Predicting the vacancy rate in BC's workforce

This project predicts the percentage of firms reporting vacancy rates lasting more than four months. The data is first explored using boxplots and then classified using a regression tree. Below each step in the procedure is described.

Load the data. The data is for 2009, just called wages for short. It is held in a public dropbox folder.

wages <- read.csv("http://dl.dropbox.com/u/23281950/wages.csv")

Then attach the data

attach(wages)

Draw a boxplot of yearly average earnings by region

boxplot(YearAve ~ Region, main = "Yearly Earnings by Region", ylab = "Total Yearly Earnings", 
    xlab = "BC Regional Codes")

plot of chunk unnamed-chunk-3

It looks as though the medians are pretty much the same, but region 5920 is more widely distributed with one large outlier.Someone in that region has a fat pay-cheque!

Draw a boxplot of regional vacancies

boxplot(Vac ~ Region, main = "Regional Vacancies", ylab = "Percentage Vacancies")

plot of chunk unnamed-chunk-4

A much wider distribution….

Now draw a classification tree.
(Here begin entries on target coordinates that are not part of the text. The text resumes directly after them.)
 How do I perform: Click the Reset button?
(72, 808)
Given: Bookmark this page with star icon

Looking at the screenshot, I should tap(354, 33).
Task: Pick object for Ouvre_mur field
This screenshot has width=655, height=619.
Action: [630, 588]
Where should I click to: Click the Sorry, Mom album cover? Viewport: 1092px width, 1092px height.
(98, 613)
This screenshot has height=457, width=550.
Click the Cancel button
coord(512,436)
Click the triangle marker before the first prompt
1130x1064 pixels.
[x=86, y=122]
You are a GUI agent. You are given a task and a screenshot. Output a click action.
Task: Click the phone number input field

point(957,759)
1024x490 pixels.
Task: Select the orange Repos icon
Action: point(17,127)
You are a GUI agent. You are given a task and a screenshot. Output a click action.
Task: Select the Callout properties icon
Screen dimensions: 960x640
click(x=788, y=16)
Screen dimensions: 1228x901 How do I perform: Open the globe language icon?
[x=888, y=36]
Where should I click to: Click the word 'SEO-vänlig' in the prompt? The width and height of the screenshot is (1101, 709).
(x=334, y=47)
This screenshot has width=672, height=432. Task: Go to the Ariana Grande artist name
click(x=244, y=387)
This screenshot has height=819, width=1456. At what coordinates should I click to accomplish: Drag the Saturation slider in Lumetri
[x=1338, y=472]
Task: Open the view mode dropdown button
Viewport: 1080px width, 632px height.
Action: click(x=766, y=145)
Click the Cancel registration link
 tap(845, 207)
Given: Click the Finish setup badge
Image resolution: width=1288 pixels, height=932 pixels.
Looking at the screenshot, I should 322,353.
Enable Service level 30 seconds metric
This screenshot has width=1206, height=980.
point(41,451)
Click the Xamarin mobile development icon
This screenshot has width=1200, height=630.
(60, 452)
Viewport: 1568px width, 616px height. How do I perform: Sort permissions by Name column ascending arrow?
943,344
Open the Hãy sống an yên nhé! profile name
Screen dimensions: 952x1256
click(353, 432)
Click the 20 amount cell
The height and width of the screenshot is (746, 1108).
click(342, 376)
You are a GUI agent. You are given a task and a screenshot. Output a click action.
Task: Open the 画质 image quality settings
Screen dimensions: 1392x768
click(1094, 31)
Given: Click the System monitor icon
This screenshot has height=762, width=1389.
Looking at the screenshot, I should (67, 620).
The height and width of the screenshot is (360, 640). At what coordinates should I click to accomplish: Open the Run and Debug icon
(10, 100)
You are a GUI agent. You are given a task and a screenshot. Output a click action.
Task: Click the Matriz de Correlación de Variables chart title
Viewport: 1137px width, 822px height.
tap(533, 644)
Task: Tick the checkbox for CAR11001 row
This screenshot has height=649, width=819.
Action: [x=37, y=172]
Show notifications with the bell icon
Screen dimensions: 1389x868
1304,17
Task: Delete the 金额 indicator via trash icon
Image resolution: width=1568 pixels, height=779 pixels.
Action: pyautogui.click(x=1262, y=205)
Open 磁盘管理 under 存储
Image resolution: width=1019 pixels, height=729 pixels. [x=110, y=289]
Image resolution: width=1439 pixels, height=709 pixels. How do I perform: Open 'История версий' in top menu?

Note make sure to install the package 'tree' first by typing install.packages(“tree”). You only need to do this once.

Now make the library available to R

library(tree)

This builds a classification tree called vactree using three of the variables available:

vactree <- tree(Vac ~ Region + TrainT + AvWage + Hours)

We can take a look at the tree

plot(vactree)

plot of chunk unnamed-chunk-7

But this is a messy untidy tree…prune it!

prunevac <- cv.tree(vactree, best = 5)

#take a look at the newly pruned tree and add some text

plot(prunevac)
text(prunevac)

plot of chunk unnamed-chunk-9

The tree function has found the 'cuts' in the data which provide the greatest explanatory power. We could also use this for prediction—-jobs where the average wage is less than $16.45, the hours available are less that 38.2, and the average wage is less that $12.435 will have a vacancy rate of 32.46%.